Right. Non-fiction. So I write a couple of reviews yesterday afternoon, and one of them was fairly well-written about a book that I've not really got any emotional attachment to, and one of them was a piece of dreck. Absolute dreck. Brilliant! I can write terribly, post it on the internet, share it with people I'd really like to like me and still sleep well at night and still be a desirable source of heat for the heat-seeking feline (who is curled up wedged between my wrists as I type this. She's got one paw down on my thigh for support lest I move too suddenly and she roll off the desk. It's a smart thing for her to do. I am a bit UnpredIctaBle. *snerk*).

Also, and this is the Big Main Point: I skimmed a few old journal entries after writing this am and found that this is a time of year that makes the difference in the rest of it: when I write and read and organize and blah de blah de dooby doo, it matters in ways that are terrifying and positive and show up sometime in the early summer. My Lent begins in just under two weeks, and I'm terribly excited about it. Partly because it means that I get to spend 40 days (no breaks for a Sabbath in which I do not believe or fasts that will do nothing but build jealousy and self-righteousness) doing the things that I love to do without anything that distracts me from them.

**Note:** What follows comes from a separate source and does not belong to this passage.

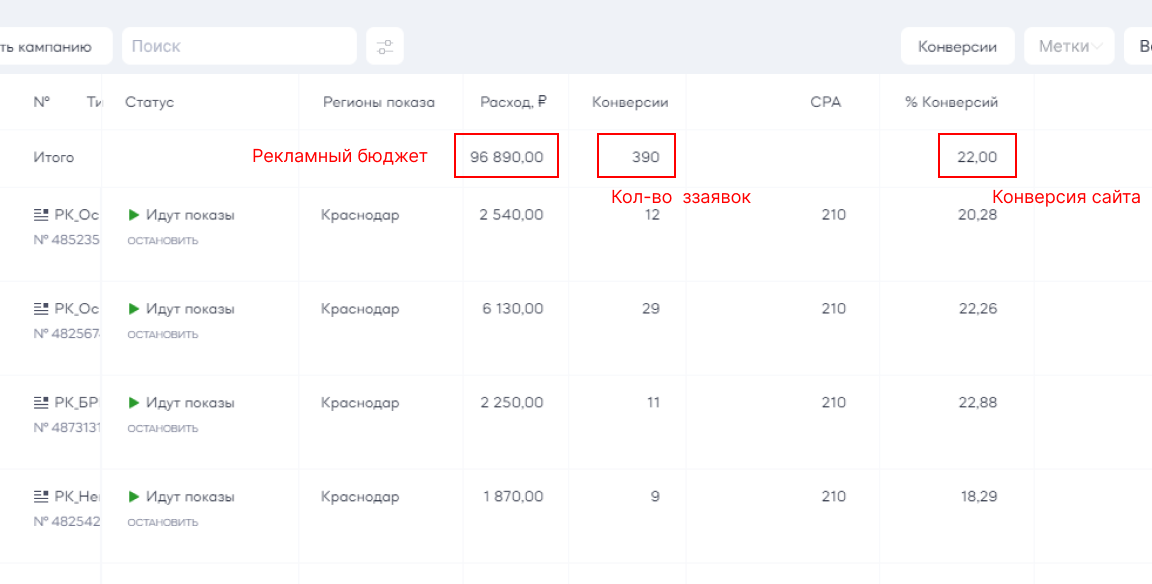The image size is (1152, 584).
Task: Stop campaign with 12 conversions via остановить
Action: tap(162, 240)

Last year's Lenten experience was tremendous, altho a bit more Puritanical that this year''s will be. Nice thing about learning: you can change how things get done.

Update: Ethel did it again and this time I grabbed the camera just in time!

Tuesday 8 February 2011

The Most Beautiful Thing I Have Ever Written

I just found this. I remembered writing it, but after I moved out of the apartment I lived in at the time, it seemed to vanish. As if it had never happened.

It had. It is real, and it is still beautiful, and I can no longer remember more about the writing of it than the clues I've left myself, the same clues I've left every reader. I am audience, weighted.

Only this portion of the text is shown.